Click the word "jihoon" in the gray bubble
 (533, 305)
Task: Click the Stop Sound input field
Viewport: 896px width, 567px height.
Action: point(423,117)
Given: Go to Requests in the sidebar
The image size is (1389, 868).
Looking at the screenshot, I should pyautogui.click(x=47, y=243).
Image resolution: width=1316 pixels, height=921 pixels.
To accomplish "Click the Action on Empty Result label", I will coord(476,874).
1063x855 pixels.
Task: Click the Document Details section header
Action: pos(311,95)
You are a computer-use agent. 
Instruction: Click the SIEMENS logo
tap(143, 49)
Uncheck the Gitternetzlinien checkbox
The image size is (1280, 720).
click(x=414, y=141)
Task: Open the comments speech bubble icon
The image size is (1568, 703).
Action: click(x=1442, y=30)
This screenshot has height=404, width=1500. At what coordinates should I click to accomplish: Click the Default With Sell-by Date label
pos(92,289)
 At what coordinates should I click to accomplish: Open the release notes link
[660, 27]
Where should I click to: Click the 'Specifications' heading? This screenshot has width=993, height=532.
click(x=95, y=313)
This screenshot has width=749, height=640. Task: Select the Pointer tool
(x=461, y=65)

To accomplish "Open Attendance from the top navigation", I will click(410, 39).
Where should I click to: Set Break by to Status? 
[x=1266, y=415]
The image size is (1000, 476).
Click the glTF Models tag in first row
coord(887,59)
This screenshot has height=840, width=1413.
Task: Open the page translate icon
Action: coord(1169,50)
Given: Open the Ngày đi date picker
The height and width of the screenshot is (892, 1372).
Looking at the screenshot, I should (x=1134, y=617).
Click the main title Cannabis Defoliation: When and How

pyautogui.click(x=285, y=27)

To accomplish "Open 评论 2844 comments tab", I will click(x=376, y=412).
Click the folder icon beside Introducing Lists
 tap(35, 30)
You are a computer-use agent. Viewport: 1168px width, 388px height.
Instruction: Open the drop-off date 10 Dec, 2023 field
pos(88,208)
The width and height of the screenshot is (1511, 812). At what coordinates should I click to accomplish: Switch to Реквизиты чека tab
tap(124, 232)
____
What to work on
The expected answer is a copy of every line in the entries that holds the word "computer".

Answer space
You are a computer-use agent. 
You are a computer-use agent. Viewport: 1168px width, 388px height.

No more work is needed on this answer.